If you can't beat them, join them.


Researchers have created a new robot “skin” in the form of robotic fabric that can be worn to improve the function of the human body. This new material uses sensors and fibers that can expand and contract to move like muscle and help humans do things like heal injuries or withstand g forces—as long as someone’s checked with the robots that they’re cool with us wearing their skin.

At Perdue University, they’ve made an advancement in robotic fabric that takes two features of existing technologies—movement and sensors—and combines them in one material. As assistant professor of mechanical engineering Rebecca Kramer told Purdue News:

We have integrated both actuation and sensing, whereas most robotic fabrics currently in development feature only sensing or other electronic components that utilize conductive thread.
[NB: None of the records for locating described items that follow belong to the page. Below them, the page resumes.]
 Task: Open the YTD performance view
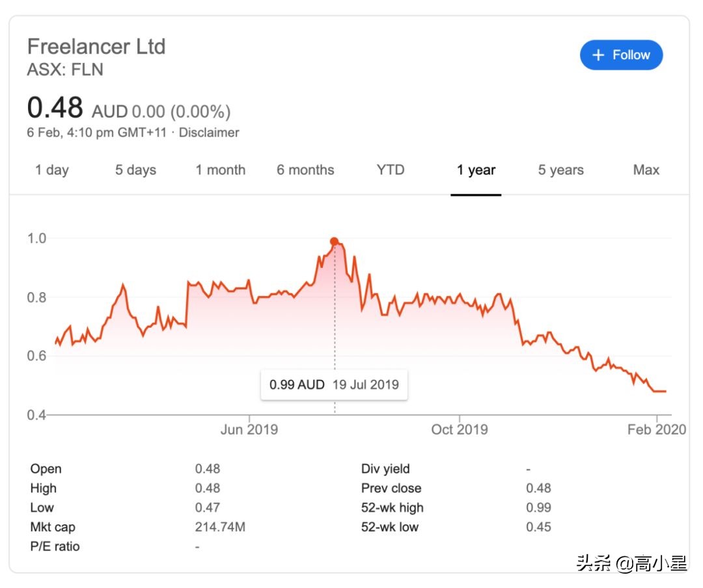(389, 170)
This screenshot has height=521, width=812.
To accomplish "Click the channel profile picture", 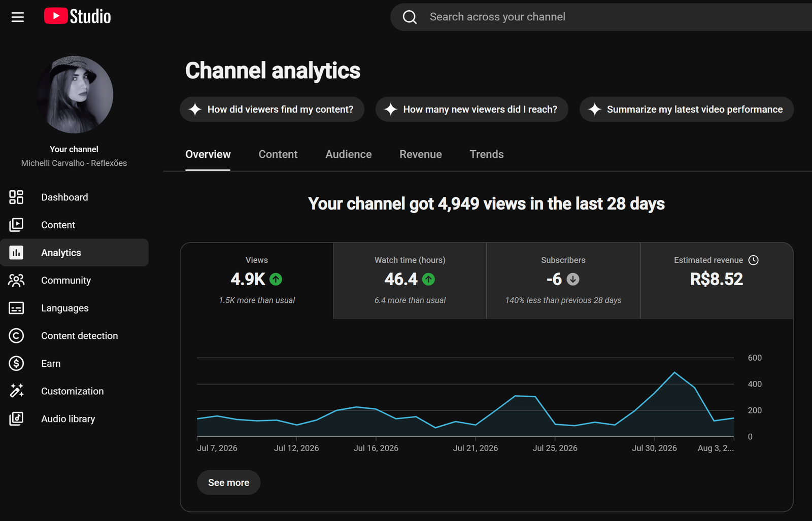I will 75,94.
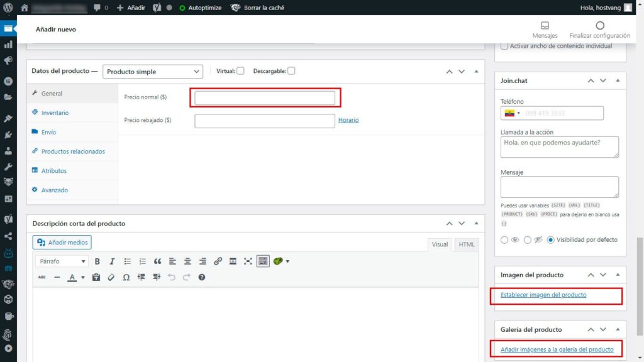
Task: Open keyboard shortcuts help question icon
Action: click(202, 277)
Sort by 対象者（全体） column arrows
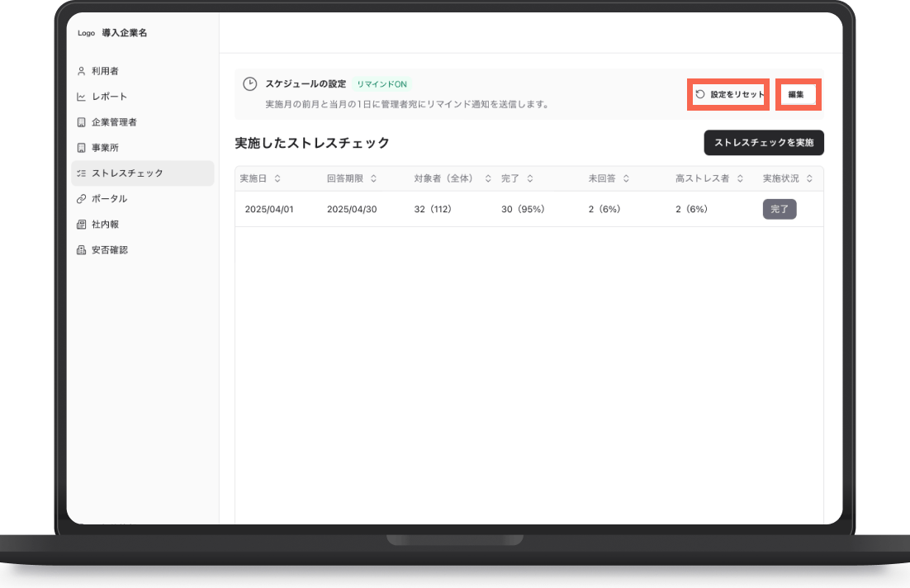The image size is (910, 588). tap(488, 178)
We also use standard sewing techniques to introduce the thread-like actuators and sensors into the fabric, so they could conceivably be integrated into the existing textile manufacturing infrastructure.

OK, I know that fabric that can be made to compress and monitor vital signs is good for humanity and this is an awesome advancement in medical science. I know that. But can I just take a minute and express how creepy the idea is? “Oh, sure, we can just add this stuff to regular clothes where they’re already being made. Who knows? Maybe we already did. Your hoodie could just be waiting for the signal to close down around your face while you’re driving.”

Here it is squeezing the life out of some inanimate objects for demonstration:


The research, led by Kramer, was funded through NASA’s Early Career Faculty award and could be of great use in space not just for added spacesuit function, but because the material can also be made into skeleton-less robots that function autonomously of an inner body, weigh less, and need much less power than traditional robots.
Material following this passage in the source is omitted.